Problem:
Swap "Vehicles" for "Trucks" in the lines that start at the one containing "You are a computer-use" and end after the one containing "click(x=1134, y=1212)". Give back only those lines, otherwise unchanged.

Recorded data:
========
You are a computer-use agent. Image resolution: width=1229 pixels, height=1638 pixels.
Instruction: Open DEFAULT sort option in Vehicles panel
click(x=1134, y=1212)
========
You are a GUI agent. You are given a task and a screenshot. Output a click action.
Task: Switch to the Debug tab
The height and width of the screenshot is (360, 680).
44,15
========
Reply:
You are a computer-use agent. Image resolution: width=1229 pixels, height=1638 pixels.
Instruction: Open DEFAULT sort option in Trucks panel
click(x=1134, y=1212)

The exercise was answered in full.